A meeting between the Department of Agriculture and the anti-parasitic stakeholder group (APR) ended in chaos last week with widespread condemnation of the lack of progress in finding a solution to the problems set to be created by the looming changes to veterinary medicines dispensing rules.

The current proposals would see all licensed medicines and dosing products requiring a prescription before they can be sold to a farmer from January 2022 onwards.

Secretary general of the Independent Licensed Merchants Association (ILMA) Ian Scott said the APR stakeholder meetings “are a complete charade” and “a clever yet cynical box-ticking exercise on behalf of the Department."

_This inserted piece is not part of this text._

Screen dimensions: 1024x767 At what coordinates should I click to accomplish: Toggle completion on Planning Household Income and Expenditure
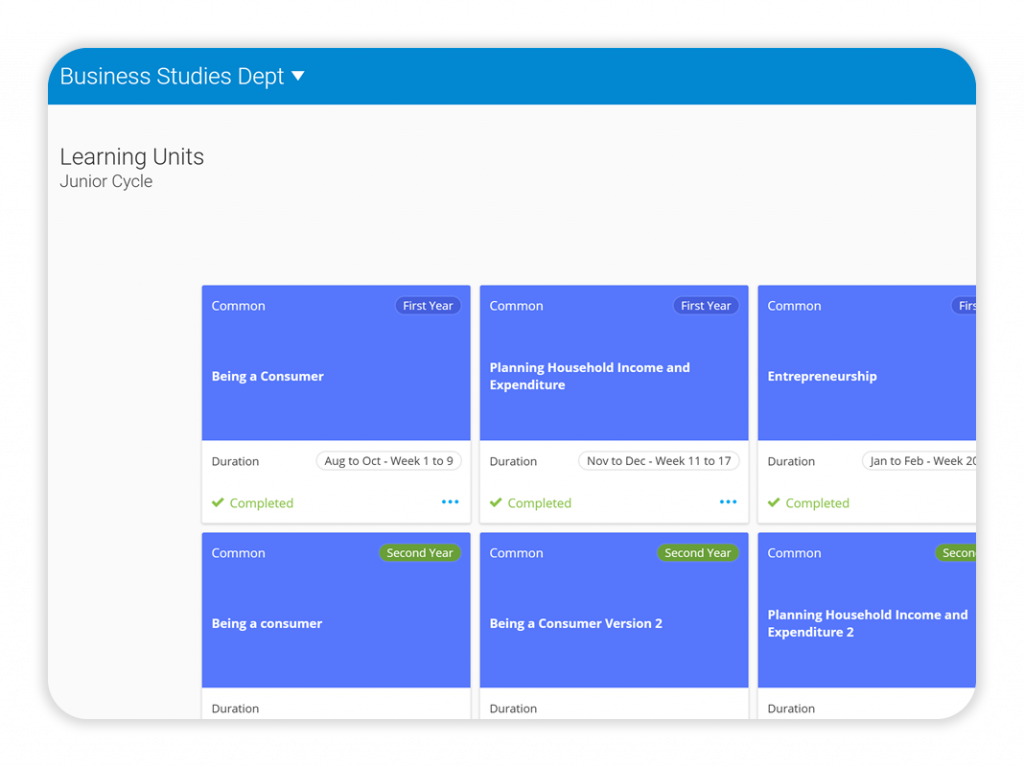530,503
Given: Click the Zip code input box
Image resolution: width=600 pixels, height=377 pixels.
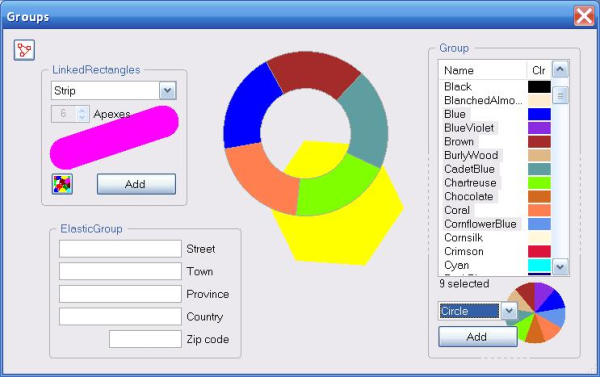Looking at the screenshot, I should pos(145,339).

“It’s clear that the Minister for Agriculture, Charlie McConalogue, has lost control of the issue and it’s now time for him to stand up and take the concerns of the vast majority of the group of stakeholders,” he said.

The Irish Farmers Journal understands that the Minister for Agriculture will meet stakeholders in the coming days. The deadline for changes to the labelling on veterinary medicine packaging to be submitted for approval, to fall in line with the changes to the rules, is the end of April.

A spokesperson for the Department of Agriculture said: “Department officials have extensively engaged with all stakeholders and, in particular, with representatives of licensed merchants and veterinary pharmacists since 2019 in respect of Regulation 2019/6.

“The Department’s focus is on two key issues (i) proactively addressing antiparasitic resistance to the benefit of Ireland’s globally renowned pasture-based production model and (ii) implementing measures to sustain a competitive market for the supply of veterinary medicines.”